**THE EXERCISE:**
Rewrite the records in the stretch from the line containing "Where should I click to: Tap" through the line containing "pyautogui.click(x=734, y=787)" as a two-column CSV with the headers text and answer. Give each record its own row, with each value in a single quoted field and line breaks replaced by spaces.

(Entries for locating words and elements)
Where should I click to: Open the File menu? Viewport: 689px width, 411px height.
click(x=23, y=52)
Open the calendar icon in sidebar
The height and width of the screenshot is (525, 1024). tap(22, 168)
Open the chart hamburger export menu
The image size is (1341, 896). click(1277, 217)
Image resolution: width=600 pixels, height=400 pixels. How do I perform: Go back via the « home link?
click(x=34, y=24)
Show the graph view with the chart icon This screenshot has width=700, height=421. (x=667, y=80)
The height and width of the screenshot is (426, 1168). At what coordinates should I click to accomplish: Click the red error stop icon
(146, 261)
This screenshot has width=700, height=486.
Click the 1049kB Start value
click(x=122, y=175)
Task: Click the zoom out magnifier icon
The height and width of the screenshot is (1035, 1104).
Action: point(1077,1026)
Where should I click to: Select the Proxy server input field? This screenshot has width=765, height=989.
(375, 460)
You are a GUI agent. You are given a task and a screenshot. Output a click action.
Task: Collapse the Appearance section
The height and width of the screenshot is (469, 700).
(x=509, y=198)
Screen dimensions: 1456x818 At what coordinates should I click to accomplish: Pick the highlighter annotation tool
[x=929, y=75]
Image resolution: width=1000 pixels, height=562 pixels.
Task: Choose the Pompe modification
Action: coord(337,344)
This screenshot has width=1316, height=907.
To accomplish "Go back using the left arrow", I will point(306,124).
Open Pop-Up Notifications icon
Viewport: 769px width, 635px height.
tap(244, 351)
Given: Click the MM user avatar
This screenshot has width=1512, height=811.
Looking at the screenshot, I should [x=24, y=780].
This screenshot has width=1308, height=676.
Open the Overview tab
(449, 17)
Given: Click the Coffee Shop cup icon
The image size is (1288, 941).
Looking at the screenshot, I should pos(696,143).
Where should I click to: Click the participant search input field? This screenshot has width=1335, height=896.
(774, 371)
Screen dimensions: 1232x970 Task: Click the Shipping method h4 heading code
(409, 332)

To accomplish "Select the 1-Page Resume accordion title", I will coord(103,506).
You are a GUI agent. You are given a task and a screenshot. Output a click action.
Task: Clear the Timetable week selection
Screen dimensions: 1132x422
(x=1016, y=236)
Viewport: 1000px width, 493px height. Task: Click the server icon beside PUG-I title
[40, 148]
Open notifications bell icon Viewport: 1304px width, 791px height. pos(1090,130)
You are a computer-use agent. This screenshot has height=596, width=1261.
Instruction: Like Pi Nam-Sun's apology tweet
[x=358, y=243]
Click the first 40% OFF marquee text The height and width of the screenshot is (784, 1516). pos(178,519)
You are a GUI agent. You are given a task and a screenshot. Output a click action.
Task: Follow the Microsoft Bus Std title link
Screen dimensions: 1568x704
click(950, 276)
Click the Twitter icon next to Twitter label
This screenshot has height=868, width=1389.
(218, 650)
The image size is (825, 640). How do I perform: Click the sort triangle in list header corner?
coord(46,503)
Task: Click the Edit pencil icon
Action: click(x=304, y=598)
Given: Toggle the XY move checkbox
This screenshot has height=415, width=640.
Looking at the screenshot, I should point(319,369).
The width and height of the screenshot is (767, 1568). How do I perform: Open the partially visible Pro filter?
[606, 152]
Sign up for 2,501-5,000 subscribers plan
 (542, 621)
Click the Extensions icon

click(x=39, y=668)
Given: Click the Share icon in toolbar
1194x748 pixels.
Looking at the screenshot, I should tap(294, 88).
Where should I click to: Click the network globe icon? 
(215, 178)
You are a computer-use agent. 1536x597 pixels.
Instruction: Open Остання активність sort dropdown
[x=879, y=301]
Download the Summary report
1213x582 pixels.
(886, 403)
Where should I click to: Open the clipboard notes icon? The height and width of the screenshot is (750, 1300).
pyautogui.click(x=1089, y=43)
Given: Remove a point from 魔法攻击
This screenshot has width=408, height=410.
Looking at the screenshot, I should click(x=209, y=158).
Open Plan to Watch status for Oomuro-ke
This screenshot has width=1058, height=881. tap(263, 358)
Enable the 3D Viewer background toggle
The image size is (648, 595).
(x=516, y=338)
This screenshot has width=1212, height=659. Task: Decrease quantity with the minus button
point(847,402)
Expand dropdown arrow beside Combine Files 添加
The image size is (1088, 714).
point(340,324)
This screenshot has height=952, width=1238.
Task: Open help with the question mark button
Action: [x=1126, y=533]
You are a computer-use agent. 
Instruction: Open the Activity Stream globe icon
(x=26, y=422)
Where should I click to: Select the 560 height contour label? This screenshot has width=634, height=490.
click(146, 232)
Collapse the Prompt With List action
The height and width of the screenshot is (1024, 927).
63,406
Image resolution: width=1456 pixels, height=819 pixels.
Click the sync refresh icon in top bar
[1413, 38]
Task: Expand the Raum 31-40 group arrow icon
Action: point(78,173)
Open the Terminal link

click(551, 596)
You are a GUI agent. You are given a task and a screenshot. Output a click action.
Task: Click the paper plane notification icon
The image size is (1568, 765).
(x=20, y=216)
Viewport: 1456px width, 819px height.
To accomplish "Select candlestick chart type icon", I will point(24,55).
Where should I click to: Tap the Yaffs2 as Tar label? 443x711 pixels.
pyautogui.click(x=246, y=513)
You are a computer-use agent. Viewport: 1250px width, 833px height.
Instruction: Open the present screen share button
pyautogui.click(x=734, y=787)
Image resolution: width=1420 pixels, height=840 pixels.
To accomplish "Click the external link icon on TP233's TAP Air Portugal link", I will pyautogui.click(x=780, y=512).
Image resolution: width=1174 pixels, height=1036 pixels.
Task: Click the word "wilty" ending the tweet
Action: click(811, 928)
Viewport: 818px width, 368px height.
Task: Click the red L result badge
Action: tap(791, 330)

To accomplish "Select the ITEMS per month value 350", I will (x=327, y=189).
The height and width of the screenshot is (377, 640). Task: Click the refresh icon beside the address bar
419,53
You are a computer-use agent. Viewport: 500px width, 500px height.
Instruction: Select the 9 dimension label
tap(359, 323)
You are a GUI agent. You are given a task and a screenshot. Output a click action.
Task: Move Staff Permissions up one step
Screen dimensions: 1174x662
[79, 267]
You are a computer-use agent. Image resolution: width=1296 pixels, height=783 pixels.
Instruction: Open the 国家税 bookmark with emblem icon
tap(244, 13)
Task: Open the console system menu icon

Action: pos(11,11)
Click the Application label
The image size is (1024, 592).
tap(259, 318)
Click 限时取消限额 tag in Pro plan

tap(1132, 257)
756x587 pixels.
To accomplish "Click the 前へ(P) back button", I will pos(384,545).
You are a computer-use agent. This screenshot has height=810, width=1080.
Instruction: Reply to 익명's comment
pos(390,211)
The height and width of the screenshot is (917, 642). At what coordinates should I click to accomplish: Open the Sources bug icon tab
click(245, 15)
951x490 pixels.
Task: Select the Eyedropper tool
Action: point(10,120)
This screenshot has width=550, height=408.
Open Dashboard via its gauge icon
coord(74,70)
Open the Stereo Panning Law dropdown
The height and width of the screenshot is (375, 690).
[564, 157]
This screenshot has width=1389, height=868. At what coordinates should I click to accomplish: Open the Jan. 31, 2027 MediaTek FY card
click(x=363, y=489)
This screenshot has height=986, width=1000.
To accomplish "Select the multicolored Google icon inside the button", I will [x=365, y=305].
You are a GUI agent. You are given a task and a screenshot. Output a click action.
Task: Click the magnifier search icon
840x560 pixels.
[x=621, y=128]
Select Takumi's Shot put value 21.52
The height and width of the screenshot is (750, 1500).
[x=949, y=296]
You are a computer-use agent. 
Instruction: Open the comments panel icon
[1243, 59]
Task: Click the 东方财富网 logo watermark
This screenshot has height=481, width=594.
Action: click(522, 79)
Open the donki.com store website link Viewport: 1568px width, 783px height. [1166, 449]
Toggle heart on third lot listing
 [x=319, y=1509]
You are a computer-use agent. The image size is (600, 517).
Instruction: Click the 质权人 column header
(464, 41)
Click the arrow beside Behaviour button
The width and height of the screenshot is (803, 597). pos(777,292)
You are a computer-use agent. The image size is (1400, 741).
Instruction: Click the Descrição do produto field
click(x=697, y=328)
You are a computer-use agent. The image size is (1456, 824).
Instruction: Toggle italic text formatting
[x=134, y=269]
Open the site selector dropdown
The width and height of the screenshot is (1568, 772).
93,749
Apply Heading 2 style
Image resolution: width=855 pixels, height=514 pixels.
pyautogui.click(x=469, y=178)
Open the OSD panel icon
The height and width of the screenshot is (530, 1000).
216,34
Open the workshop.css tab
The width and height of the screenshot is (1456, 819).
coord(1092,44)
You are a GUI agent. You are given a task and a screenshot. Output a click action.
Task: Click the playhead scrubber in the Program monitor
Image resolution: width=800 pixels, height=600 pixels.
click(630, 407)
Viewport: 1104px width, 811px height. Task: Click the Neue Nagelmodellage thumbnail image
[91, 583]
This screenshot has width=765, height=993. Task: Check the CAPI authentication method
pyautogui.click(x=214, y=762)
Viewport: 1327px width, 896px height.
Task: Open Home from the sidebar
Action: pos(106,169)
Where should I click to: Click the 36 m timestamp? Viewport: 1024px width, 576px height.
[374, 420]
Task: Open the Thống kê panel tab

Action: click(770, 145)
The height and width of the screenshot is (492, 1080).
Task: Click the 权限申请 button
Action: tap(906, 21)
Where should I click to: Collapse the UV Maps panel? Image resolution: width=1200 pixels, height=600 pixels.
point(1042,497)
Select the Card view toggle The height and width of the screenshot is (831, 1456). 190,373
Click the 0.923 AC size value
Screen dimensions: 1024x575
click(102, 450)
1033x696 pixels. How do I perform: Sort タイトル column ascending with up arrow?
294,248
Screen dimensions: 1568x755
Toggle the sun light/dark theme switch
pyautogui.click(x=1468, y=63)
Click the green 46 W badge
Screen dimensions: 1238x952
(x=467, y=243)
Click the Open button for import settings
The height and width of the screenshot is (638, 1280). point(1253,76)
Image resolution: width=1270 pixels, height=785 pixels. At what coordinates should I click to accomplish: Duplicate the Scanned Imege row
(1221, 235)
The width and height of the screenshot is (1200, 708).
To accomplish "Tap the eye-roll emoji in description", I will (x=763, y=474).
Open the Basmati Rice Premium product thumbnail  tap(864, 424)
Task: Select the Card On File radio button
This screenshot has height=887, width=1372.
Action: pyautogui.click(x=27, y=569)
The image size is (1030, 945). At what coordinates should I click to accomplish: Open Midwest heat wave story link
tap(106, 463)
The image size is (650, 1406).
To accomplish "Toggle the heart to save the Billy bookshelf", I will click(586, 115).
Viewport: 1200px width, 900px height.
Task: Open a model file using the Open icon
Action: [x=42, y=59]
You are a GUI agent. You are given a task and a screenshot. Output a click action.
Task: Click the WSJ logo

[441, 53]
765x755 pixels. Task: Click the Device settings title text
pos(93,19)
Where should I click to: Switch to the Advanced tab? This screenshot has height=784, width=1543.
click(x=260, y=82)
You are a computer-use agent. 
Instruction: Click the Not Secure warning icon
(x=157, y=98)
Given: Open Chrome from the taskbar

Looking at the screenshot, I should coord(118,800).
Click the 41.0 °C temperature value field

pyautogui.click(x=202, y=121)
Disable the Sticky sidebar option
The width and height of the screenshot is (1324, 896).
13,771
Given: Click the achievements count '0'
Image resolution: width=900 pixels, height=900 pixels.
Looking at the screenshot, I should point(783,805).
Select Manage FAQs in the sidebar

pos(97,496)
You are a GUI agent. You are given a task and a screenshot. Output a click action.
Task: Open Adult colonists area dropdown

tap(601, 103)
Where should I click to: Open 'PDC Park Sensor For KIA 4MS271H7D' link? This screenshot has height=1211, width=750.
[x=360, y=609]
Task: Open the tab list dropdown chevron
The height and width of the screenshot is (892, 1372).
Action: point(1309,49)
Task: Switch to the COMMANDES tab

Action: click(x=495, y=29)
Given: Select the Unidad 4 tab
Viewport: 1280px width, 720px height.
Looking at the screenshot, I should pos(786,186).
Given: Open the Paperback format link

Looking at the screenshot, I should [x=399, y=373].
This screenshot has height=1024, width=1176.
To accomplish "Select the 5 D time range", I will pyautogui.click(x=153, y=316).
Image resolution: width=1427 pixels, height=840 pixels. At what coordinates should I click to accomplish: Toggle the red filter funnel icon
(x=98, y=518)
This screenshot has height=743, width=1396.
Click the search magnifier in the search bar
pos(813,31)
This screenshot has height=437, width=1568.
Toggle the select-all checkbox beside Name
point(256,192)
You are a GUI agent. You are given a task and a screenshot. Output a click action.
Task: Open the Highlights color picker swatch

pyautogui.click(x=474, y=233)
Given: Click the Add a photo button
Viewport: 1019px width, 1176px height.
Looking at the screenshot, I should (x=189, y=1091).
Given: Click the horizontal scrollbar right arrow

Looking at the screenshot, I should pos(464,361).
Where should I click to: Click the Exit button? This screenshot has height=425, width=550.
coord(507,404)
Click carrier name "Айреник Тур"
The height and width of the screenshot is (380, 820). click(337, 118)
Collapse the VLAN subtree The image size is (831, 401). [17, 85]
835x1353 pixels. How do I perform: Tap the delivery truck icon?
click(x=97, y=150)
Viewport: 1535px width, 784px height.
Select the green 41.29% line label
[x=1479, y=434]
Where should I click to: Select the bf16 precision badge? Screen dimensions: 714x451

**FINISHED TASK:**
text,answer
"Where should I click to: Tap the Yaffs2 as Tar label? 443x711 pixels.","pyautogui.click(x=246, y=513)"
"You are a computer-use agent. Viewport: 1250px width, 833px height. Instruction: Open the present screen share button","pyautogui.click(x=734, y=787)"